EN los últimos tiempos una serie de cuestiones parecen revivir esa España bipolar y enfrentada que muchos creíamos enterrada, pero que no, que sigue estando ahí, agazapada, esperando despertar en el momento menos propicio. España es así, nos guste o no, antagónica y visceral, vieja y moderna, introvertida y dicharachera, laca y botox, naftalina y spa, luto y color. La España que recorre el mundo sobre la velocidad de los megas a menudo se ve obligada a detenerse en las estaciones del pasado, donde las sombras siguen presentes, donde la memoria juzga con esas leyes que se argumentan con el refranero popular y no con el Código Civil. La España del río que suena, la del por algo será, la de no sólo hay que serlo, también parecerlo -que es realmente lo importante-.

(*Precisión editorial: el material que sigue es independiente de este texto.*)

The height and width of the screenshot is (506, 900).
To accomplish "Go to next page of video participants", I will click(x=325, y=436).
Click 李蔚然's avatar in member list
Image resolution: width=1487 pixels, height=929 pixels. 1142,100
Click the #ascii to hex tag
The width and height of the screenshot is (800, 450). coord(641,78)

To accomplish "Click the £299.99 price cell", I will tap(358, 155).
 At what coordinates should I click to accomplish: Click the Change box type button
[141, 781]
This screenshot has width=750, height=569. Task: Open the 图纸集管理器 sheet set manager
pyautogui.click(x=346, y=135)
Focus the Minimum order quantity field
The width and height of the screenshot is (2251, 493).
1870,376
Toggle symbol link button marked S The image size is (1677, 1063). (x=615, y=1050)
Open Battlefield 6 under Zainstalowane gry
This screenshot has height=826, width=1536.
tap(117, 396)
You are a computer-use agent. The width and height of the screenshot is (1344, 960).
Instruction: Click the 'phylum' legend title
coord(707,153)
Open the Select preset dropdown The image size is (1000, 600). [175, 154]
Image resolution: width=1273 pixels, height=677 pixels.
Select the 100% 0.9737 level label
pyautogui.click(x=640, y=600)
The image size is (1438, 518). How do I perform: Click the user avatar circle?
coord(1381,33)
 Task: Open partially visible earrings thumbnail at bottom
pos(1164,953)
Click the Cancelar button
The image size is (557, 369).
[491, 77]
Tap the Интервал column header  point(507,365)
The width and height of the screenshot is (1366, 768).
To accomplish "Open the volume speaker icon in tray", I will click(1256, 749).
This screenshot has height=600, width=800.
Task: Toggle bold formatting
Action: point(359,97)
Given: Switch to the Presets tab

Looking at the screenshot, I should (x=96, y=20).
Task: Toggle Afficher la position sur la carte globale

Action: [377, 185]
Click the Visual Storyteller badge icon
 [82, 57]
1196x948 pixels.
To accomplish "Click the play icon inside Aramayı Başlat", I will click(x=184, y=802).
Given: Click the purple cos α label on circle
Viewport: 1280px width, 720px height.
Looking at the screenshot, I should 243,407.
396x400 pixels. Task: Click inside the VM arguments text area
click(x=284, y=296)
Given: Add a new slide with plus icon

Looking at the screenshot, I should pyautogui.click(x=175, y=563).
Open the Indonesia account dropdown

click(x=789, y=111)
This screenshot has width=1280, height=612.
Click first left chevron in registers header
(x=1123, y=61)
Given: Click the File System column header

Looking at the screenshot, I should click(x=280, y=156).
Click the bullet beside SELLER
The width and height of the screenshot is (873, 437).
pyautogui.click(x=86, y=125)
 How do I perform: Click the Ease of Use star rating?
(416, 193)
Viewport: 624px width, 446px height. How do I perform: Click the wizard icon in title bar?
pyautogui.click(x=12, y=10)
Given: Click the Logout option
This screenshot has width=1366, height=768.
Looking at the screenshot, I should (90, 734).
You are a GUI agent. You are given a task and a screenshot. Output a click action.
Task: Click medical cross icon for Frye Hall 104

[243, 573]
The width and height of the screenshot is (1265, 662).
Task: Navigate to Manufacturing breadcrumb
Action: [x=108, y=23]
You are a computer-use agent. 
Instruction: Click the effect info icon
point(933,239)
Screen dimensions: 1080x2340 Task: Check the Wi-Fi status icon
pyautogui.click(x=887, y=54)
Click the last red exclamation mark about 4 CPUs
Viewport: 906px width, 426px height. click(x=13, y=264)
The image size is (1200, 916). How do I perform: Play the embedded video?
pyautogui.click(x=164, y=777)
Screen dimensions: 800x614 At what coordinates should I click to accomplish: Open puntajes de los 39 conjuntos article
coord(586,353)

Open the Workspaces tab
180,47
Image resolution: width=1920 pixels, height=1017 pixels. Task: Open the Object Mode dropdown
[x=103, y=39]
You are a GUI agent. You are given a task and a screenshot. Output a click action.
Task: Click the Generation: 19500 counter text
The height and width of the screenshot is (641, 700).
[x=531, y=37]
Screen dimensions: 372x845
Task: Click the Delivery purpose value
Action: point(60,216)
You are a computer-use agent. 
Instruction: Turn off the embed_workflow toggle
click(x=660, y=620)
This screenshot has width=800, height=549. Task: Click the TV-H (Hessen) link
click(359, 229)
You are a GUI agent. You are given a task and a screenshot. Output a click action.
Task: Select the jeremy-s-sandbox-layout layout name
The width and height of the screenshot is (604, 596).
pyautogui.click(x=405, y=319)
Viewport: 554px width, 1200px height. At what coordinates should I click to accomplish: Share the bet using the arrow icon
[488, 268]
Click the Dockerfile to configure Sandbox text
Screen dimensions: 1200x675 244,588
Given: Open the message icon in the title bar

Hablemos de Garzón, hablemos de velos, hablemos de aborto, y no tardaremos en enfrentarnos a muros donde la dialéctica se pierde para convertirse en frontones donde las palabras salen escupidas como misiles, pedradas o puñales, en dirección del que no piensa lo que yo pienso. La joven Najwa ha protagonizado la última polémica que, nuevamente, ha vuelto a separar los gajos mal unidos de la naranja española. La joven Najwa y su velo, un nuevo debate que va más allá de la izquierda o de la derecha, del progreso o la tradición. Aunque nuestra Constitución diga lo contrario, España no es un Estado laico ni aconfesional, queramos o no, nos guste o no. El peso de la iglesia Católica, y de sus representantes y postulados, sigue siendo una línea argumental sobre la que se escribe el guión de nuestra sociedad. La Iglesia Católica, parapetada tras su decorado de iconografía y símbolos, apoya la decisión de la joven Najwa de acudir a clase con su velo. La Iglesia Católica lo apoya porque considera que, al hacerlo, se está apoyando a sí misma.
Es una frase recurrente durante estos días, pero lo cierto es que se trata de un tema complicado, de largo recorrido, que requerirá de honda reflexión en los próximos meses. De partida, si me preguntan, los velos no me gustan, pero lo mismo me sucede con las prohibiciones, no me gustan. El velo, cultural, social y simbólicamente, se trata de una expresión de sometimiento de la mujer hacia el hombre, algo inaceptable en una sociedad, como la nuestra, donde hemos de seguir luchando cada día por la igualdad real y efectiva entre hombres y mujeres. El velo es a la igualdad lo que el calor al hielo, incompatibles. Sin embargo, si el velo se utiliza por deseo propio, por, tal vez, reafirmar una identidad y creencia, sin presiones familiares, sociales y religiosas, sin imposición alguna, nos encontramos ante una elección personal, ante una opción de libertad individual.
La teoría que acuña esa máxima de que se empieza por un velo y se acaba con un burka o aceptando la ablación genital me parece que carece de cualquier rigor, y sólo puedo calificarla como una auténtica barbaridad. El velo en muchos casos parte de la imposición, pero, por otro lado, y seamos sinceros por una vez, cuántos de nosotros no hemos sido bautizados, hemos celebrado la primera comunión o nos hemos casado por la Iglesia -Católica- sólo por no ser diferentes, por mantenernos leales a la tradición, porque es lo que hace todo el mundo. Piénselo, porque nos podemos encontrar ante otra clase de imposición. Una imposición que no fue sólo social durante los años del franquismo. Aún así, insisto, no me gustan los velos, de la misma manera que no me gustan las prohibiciones, y el que haya que recurrir a ellas -a las prohibiciones- para regular la convivencia de las personas que integran una sociedad me provoca una honda tristeza y me invita a pensar que en algo, en mucho tal vez, estamos fallando.
Es irónico que el velo se convierta en un debate nacional en un país aconfesional y laico constitucionalmente. Adquiere tal protagonismo porque la realidad no coincide con la letra impresa, y no sólo me refiero a la ciudadanía, los que rigen nuestros destinos, nuestros gobernantes, sea cual sea su orientación política, mantienen la "oficialidad" del catolicismo, más allá de la libertad individual, en multitud de actos públicos, en todo tipo de celebraciones, sin tener en cuenta si esas exhibiciones religiosas son lesivas o ingratas para todos aquellos que no comparten sus creencias.
El velo de Najwa abre un debate religioso, sobre la simbología y sobre las tradiciones, sin duda, pero también sobre la libertad individual, sobre los derechos de cada persona. Un debate que merece toda la reflexión y, si es posible, toda la cordura.